Overwegende dat de tekst van het bovengenoemde besluit evenwel op enige punten van ondergeschikt belang moet worden aangepast ; dat het duidelijkheidshalve de voorkeur verdient de tekst volledig te herzien ,

BESLUIT :

Artikel 1

De tekst van het besluit van 22 juli 1964 betreffende de oprichting van een gespecialiseerde afdeling " rijst " van het Raadgevend Comité voor granen wordt door de volgende tekst vervangen :

" Artikel 1

1 . Bij de Commissie wordt een gespecialiseerde afdeling " rijst " van het Raadgevend Comité voor granen ingesteld , hierna de afdeling rijst te noemen .

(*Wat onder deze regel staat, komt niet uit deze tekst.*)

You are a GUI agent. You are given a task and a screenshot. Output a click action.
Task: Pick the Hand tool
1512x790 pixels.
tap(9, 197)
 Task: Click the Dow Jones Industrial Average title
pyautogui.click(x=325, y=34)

2 . In de afdeling rijst zijn de volgende economische groeperingen vertegenwoordigd : de landbouwproducenten , de landbouwcooperaties , de landbouw - en voedingsmiddelenindustrie , de handel in landbouwprodukten en voedingsmiddelen , de werknemers in de landbouw - en voedingsmiddelensector , alsmede de consumenten .

Artikel 2

1 . De afdeling rijst kan door de Commissie worden geraadpleegd over alle aangelegenheden betreffende de toepassing van de verordeningen inzake de gemeenschappelijke ordening van de rijstmarkt , en met name over de maatregelen welke de Commissie in het kader van die verordeningen meent te moeten nemen .

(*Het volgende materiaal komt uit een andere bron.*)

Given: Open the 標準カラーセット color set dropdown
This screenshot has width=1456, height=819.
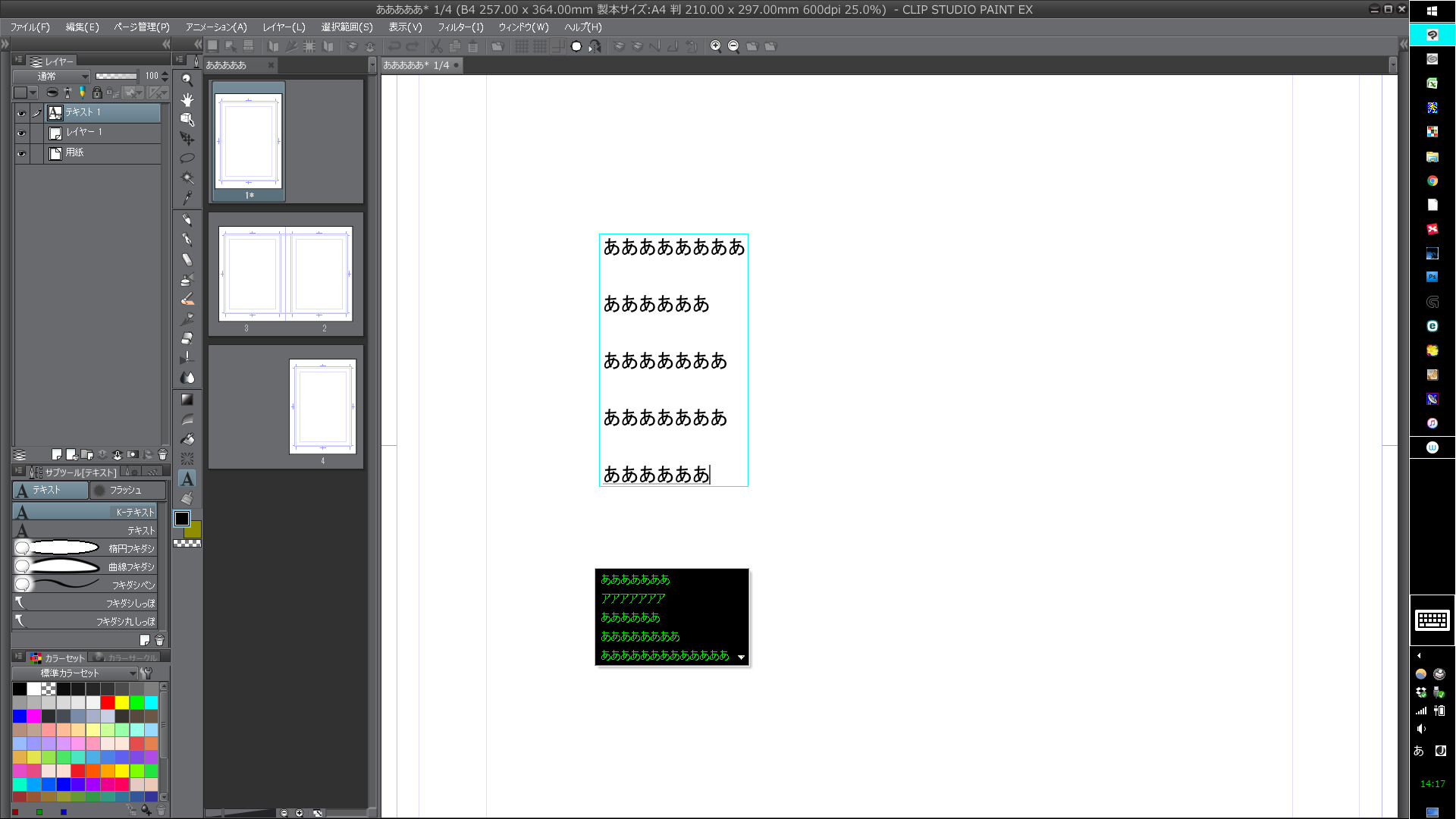Looking at the screenshot, I should [x=74, y=673].
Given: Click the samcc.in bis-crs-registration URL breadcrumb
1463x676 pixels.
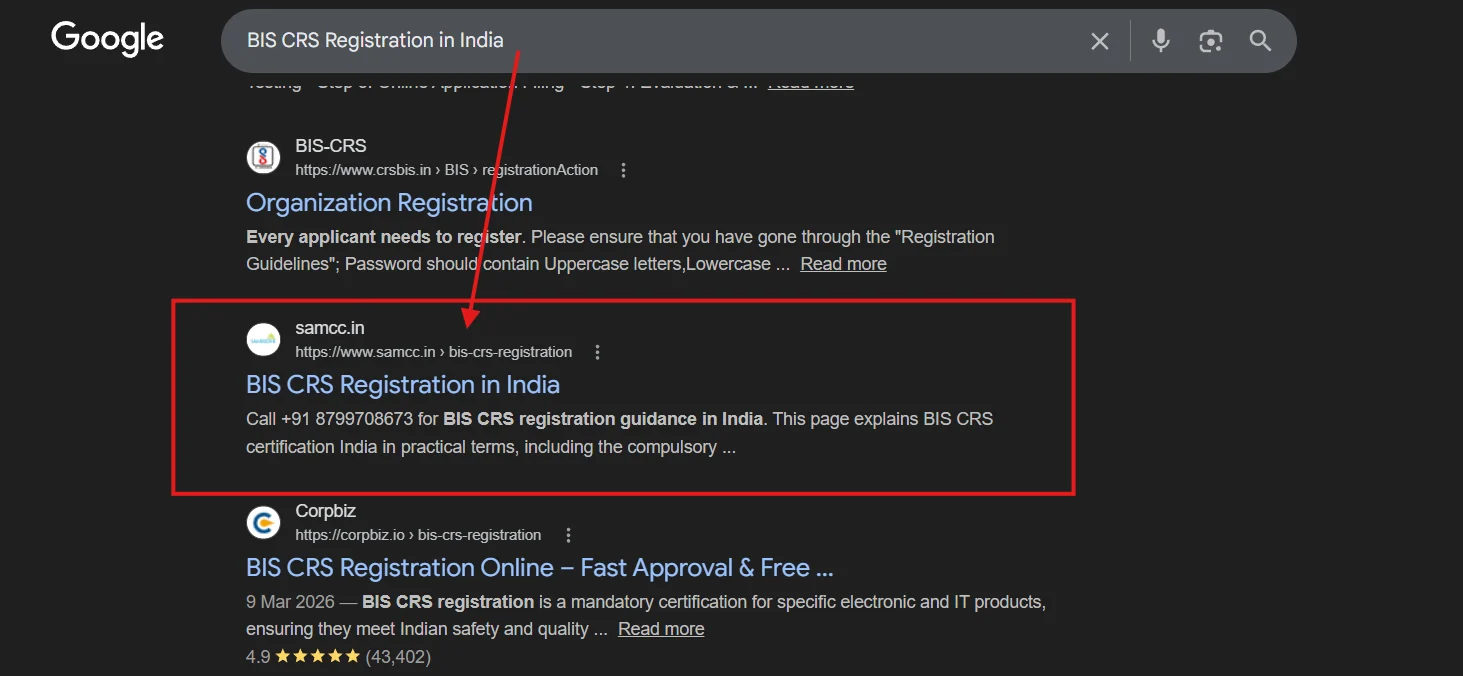Looking at the screenshot, I should (433, 352).
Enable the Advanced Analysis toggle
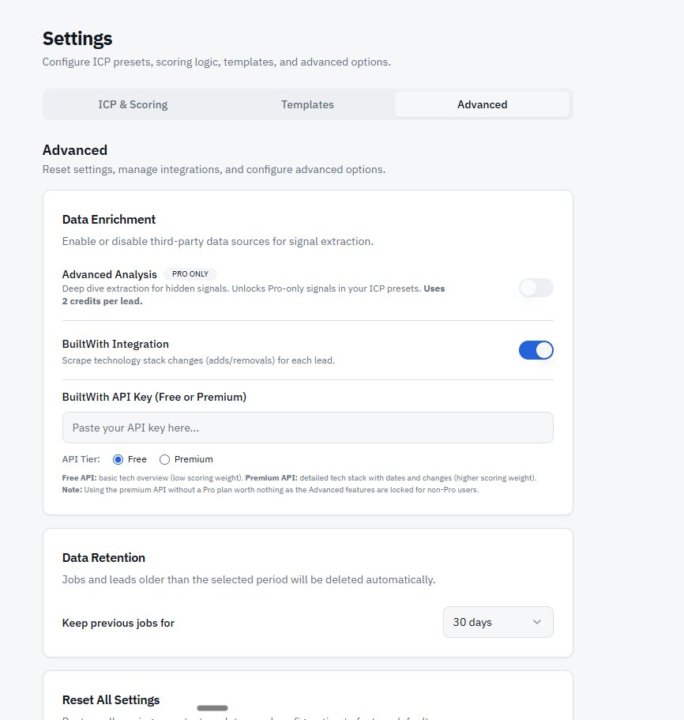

2 . De voorzitter van de afdeling rijst kan de aandacht van de Commissie vestigen op de wenselijkheid dat de afdeling rijst geraadpleegd wordt over een aangelegenheid ten aanzien waarvan zij bevoegd is en waarover aan de afdeling rijst geen advies is gevraagd . Hij doet zulks met name op verzoek van één der vertegenwoordige economische groeperingen .

Artikel 3

1 . De afdeling rijst bestaat uit tweëntwintig leden .

2 . De zetels worden als volgt verdeeld :

- acht voor de rijstproducenten ,

- drie voor de rijstcooperaties ,

- twee voor de rijstpellerijen ,

- een voor de industrie welke rijst en breukrijst verbruikt ,

- twee voor de rijsthandel ,

- vier voor de werknemers in de landbouw en in de voedingsmiddelensector ,

- twee voor de consumenten .

Artikel 4

1 . De leden van de afdeling rijst worden door de Commissie benoemd op voordracht van de op het vlak van de Gemeenschap bestaande beroepsorganisaties die het meest representatief zijn voor de in artikel 1 , lid 2 , bedoelde economische groeperingen en waarvan die activiteiten in het kader van de gemeenschappelijke marktordening in de graansector vallen ; de vertegenwoordigers van de consumenten worden echter benoemd op voorstel van het " Raadgevend Comité van consumenten " .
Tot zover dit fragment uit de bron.